It’d be nice to open this piece with a daring claim that Apple is developing a self-driving autonomous car. Let’s look a little closer at that and figure out why it’s been suggested.
Figuring out what a company is doing by looking at its patent filings is an old trick. Applying that to Apple right now reveals the company’s interest in what’s widely called LiDAR, which, while traditionally using lasers, seems recently to have become a shorthand for more or less any technique that allows an electronic device to detect how far away things are using light.
Sometimes that’s a depth image to go along with a conventional photo, but it’s just as valid to think about LiDAR in the same way as we consider its almost-namesake, radar. Both create a map of distances to obstacles that might be useful to a self-driving car (or other application) whether or not that map is associated with a conventional image.

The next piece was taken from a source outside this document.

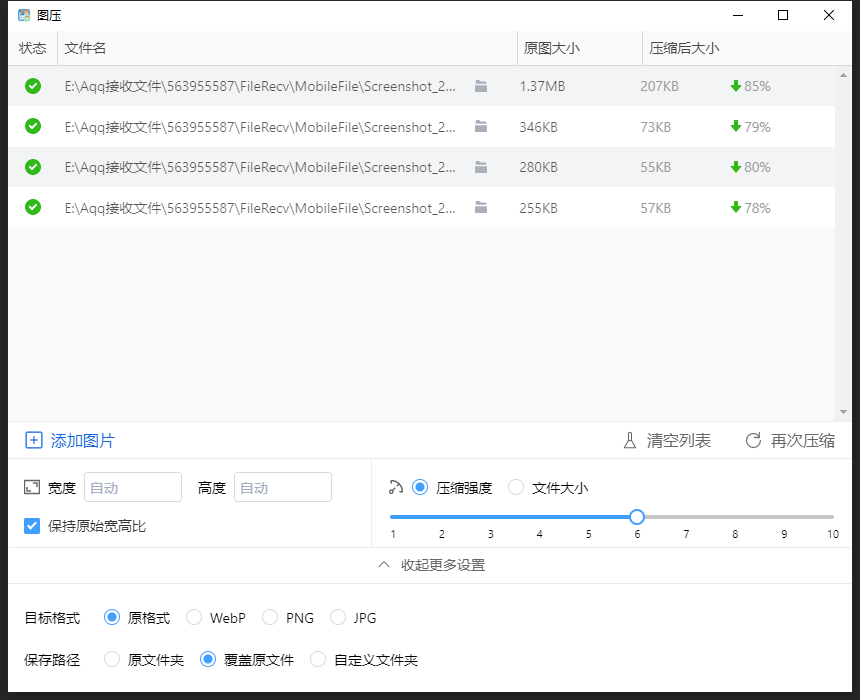
Task: Select the 文件大小 radio option
Action: [516, 488]
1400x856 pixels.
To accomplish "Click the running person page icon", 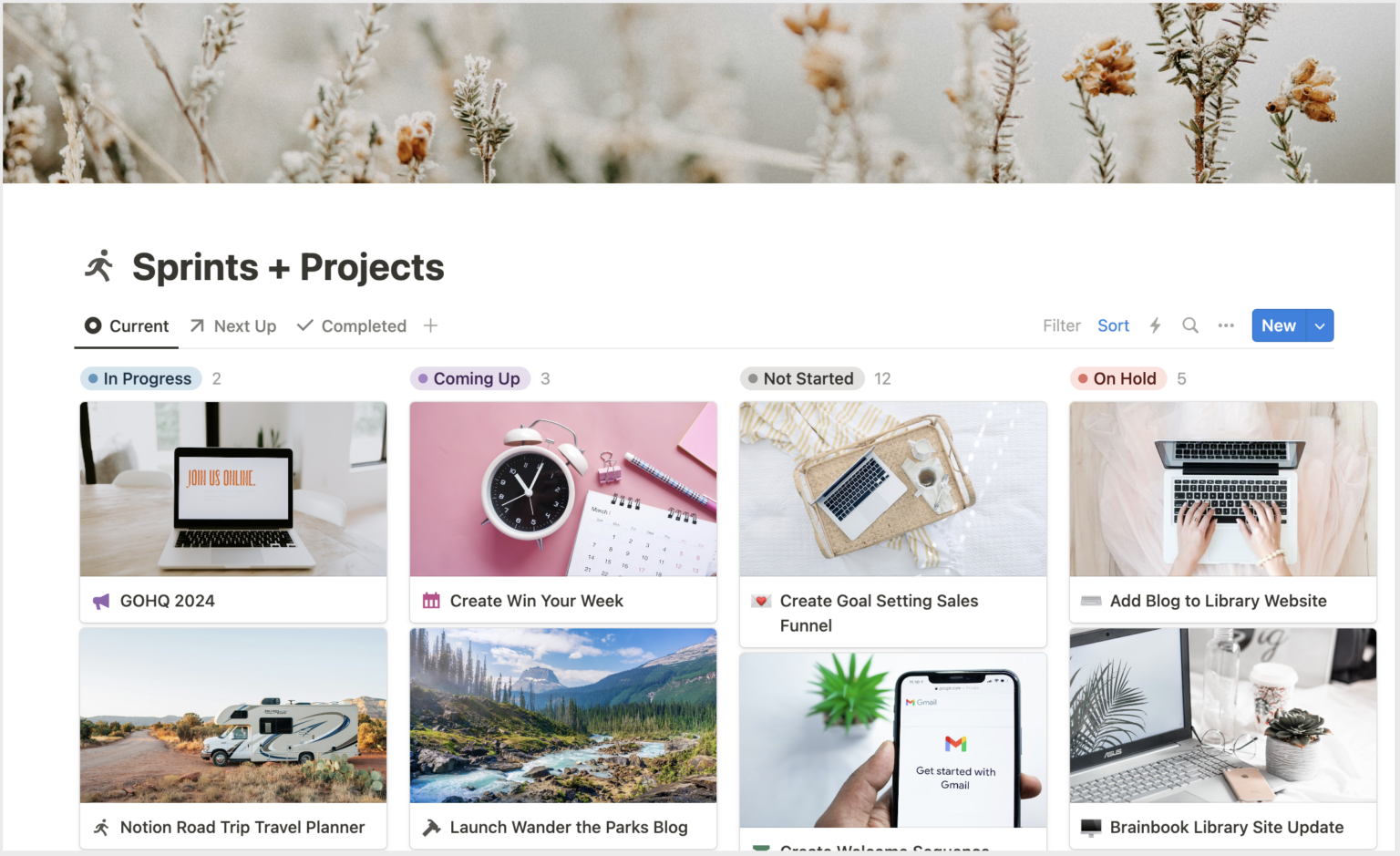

Probably the first technology to be referred to as LiDAR involved lasers, and has sometimes been used to create 3D models of real scenes for tasks including visual effects for feature films and TV, architecture and construction, and even crime scene recording. The approach used there is often to have a laser scan vertically across the scene via a rotating mirror as the sensor itself rotates through 360 degrees, creating an accurate three-dimensional plot of everything visible from the point at which the scanner is located. The results tend to look like a scene illuminated from that point, with things the scanner can’t see vanishing into what looks like shadow.
Multiple scans can be superimposed to improve coverage and range, although a big advantage of this approach is that the range can be quite long, limited only by the range of what’s essentially a laser rangefinder. Spatial resolution degrades at longer range, but distance resolution need not, and large outdoor areas can potentially be scanned. That said, full three-dimensional environment recording at high resolution generally can’t be done at video speeds, with each scan taking minutes.
A Faro laser scanner (top) and its output (bottom).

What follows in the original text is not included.